### TASK INSTRUCTIONS
Lines of the material that include the word "computer" are to be counted; only their number should be given.

### INFORMATION GIVEN
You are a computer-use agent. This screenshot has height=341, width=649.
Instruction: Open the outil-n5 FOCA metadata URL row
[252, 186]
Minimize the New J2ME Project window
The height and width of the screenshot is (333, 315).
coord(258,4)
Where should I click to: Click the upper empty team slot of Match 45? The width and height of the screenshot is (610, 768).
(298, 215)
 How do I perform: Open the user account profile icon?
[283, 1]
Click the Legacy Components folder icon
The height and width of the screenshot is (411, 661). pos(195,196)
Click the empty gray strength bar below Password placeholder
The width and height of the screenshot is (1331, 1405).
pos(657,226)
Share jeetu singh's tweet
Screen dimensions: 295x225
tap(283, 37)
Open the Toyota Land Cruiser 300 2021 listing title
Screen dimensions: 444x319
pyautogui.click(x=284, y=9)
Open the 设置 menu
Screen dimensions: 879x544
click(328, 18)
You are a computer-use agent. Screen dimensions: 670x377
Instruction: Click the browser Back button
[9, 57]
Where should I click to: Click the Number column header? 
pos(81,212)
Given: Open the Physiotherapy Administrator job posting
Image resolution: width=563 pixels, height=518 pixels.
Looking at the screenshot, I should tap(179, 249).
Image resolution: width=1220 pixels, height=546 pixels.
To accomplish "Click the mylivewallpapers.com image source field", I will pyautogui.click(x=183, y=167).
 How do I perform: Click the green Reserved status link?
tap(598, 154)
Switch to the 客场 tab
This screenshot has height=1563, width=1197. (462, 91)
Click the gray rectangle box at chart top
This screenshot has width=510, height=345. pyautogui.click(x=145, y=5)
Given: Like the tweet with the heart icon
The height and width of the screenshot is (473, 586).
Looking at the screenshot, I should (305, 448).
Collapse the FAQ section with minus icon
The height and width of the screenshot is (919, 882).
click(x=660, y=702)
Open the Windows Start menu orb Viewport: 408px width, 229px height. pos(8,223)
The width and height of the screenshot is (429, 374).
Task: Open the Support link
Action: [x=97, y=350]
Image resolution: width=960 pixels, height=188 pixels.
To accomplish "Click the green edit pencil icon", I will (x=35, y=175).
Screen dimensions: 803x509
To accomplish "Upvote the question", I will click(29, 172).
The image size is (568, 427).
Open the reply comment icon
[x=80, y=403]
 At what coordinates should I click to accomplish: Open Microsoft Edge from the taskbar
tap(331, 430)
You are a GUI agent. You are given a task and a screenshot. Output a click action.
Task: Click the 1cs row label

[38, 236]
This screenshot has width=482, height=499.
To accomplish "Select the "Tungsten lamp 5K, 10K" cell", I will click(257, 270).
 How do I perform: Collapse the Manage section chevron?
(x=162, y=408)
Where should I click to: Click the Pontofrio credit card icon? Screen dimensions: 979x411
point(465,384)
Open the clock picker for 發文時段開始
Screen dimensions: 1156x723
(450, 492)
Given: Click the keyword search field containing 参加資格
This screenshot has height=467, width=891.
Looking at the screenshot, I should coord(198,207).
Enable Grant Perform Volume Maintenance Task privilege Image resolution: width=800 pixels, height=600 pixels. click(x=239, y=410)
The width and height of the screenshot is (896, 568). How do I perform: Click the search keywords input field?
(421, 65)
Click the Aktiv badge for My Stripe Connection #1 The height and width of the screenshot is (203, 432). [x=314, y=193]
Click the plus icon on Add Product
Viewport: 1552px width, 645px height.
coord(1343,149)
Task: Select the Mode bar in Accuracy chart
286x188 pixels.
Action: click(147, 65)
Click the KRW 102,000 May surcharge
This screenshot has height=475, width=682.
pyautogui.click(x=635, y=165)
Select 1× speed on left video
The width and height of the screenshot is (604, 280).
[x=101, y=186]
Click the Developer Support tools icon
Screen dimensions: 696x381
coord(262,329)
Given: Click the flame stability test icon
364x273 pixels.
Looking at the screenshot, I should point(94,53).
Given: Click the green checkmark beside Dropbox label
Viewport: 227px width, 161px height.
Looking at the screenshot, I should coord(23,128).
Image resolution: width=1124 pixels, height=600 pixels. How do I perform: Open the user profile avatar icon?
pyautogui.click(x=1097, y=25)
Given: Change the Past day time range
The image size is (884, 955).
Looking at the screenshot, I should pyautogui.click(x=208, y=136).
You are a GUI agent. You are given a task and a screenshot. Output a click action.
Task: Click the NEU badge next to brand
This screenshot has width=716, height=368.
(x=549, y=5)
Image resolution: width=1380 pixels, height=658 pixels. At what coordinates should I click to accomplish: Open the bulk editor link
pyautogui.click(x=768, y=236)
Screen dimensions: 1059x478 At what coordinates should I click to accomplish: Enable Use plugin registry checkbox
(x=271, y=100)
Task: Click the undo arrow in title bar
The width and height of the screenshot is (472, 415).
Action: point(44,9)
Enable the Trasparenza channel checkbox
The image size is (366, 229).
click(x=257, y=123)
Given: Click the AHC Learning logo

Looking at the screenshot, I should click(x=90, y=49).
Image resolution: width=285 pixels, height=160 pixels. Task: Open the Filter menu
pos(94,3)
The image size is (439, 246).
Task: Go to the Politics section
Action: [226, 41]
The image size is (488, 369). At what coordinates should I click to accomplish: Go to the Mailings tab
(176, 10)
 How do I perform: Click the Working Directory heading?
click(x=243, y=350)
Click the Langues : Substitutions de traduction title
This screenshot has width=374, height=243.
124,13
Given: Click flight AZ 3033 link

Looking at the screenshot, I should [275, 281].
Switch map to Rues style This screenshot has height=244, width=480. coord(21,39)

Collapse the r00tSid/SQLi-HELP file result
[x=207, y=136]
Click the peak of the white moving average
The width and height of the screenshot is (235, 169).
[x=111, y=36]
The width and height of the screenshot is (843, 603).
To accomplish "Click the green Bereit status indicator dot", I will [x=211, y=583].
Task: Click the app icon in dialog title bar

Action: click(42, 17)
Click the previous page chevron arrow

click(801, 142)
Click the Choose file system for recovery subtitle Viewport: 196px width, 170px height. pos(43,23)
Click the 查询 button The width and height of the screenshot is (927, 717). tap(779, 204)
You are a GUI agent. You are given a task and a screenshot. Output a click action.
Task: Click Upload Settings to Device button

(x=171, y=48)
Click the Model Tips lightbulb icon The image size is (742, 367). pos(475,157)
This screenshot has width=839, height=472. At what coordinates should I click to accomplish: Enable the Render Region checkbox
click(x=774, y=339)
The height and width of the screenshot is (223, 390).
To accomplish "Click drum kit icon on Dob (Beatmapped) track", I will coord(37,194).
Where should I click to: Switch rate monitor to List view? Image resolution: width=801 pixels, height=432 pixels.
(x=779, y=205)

### RESULT FOR THIS EXERCISE
2